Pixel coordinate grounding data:

..............................

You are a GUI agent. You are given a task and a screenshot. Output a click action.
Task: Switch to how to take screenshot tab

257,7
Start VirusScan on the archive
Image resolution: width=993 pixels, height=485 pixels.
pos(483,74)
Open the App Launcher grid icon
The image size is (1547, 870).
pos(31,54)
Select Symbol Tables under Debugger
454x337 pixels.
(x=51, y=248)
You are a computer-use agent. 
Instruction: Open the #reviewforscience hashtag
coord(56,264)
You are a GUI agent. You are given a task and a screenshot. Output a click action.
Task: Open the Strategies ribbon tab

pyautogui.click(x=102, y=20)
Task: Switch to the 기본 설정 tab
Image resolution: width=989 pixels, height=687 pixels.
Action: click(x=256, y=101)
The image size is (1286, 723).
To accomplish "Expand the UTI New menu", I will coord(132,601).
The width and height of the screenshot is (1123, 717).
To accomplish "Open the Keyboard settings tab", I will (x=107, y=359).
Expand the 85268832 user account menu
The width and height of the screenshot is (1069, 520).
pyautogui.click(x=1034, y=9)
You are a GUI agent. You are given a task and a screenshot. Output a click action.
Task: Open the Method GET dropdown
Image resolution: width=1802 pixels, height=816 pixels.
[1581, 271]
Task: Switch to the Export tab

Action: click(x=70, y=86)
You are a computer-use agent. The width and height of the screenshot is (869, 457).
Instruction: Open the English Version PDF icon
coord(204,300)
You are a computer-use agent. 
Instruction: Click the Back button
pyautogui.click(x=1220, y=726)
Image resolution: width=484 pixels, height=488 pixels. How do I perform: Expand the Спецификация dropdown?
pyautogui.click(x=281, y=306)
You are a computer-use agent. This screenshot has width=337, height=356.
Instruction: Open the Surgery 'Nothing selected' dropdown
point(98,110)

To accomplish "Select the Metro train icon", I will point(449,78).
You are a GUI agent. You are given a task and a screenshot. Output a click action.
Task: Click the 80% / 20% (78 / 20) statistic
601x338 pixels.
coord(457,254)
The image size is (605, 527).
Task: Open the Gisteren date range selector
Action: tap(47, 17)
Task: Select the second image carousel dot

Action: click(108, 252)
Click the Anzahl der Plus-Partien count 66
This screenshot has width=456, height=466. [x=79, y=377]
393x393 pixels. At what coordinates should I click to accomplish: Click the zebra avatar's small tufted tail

..............................

• Your goal
Write out every line from the entries where "computer" appears.

• Written response
You are a computer-use agent. 
You are a computer-use agent. The width and height of the screenshot is (869, 457).
You are a computer-use agent. 
You are a computer-use agent. This screenshot has width=337, height=356.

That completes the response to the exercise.